I turned that version back to the publisher a month ago, and then there were a lot of back-and-forths with several editors involved, including some battles on issues (which I won’t get into), many of which I won and some of which I lost. Well, that’s not exactly true. I never lost. If I “gave in” it was because they convinced me that in the end they were right, even if it meant I had to “kill some darlings” (to use an old writerly phrase).
I did have to “kill some darlings”
A few weeks ago I received the “page proofs”. This is where it gets out of Word and looks like the actual book will look. These are a joy to go through! It looks so clean and, well, bookish, and I can now see it with fresh eyes.
The page proofs gave me joy!
The downside is I can’t change anything big. I must keep paragraphs and especially pagination as they are, but can change words and short phrases, sometimes having to delete something to add something of similar length. There were a lot of changes throughout still, especially where all the tracked changes in Word caused an error, such as double periods or extra spaces. (The publisher editors would find all these as well, but I take no chances and mark everything I find.) There was only one significant thing, some new data on a key example that was published in July. I could fit that in the paper, but it adds an endnote and I don’t know yet whether that will be a problem.

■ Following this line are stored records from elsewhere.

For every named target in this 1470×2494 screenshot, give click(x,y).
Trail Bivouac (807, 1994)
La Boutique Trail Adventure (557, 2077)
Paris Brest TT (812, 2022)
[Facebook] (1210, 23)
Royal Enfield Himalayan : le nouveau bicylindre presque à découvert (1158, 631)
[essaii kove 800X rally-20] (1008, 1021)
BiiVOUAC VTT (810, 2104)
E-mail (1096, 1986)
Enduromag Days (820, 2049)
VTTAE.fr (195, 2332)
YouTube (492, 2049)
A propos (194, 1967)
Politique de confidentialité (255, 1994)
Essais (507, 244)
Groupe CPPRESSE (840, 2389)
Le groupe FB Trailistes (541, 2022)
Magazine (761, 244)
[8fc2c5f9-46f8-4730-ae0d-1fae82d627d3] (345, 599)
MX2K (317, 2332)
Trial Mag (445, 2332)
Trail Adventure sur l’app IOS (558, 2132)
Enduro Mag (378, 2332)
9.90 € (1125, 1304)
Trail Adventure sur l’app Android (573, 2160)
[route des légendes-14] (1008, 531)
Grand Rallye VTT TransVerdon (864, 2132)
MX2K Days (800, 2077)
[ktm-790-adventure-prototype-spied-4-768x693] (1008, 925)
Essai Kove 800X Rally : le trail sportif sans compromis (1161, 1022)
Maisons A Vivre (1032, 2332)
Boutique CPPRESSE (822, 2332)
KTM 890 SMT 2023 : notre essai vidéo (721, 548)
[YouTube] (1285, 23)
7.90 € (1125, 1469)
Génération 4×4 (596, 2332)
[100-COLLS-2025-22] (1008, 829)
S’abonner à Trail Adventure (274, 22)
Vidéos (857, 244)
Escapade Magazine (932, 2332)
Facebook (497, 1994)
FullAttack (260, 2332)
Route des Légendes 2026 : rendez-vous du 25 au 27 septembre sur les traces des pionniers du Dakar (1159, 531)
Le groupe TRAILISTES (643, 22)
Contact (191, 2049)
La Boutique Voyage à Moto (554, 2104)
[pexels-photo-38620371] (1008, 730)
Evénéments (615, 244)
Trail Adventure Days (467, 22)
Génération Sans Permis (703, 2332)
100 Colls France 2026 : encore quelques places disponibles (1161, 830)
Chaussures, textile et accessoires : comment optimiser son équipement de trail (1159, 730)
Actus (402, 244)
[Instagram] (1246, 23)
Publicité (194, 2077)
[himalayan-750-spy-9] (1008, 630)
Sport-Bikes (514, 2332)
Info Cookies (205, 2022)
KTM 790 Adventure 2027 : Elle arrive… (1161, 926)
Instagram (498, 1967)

Below I include some of the pages to show you what the book looks like, including the cover page (which repeats the jacket cover, the Table of Contents, and then page 9, where I introduce the Transformation Economy. You can see there the indications of some comments, where the first one corrects an error and the others were to make a few word changes.
Below I include some of the pages to show you what the book looks like
I have to say again what a joy it is to go through the page proofs, reading the whole thing again from cover to cover (minus the actual covers). I can’t tell you how many times a smile creeped across my face where I in effect thought (and probably said aloud a few times), “Wow, that’s good.”
I hope you, too, find it that good when it is finally published!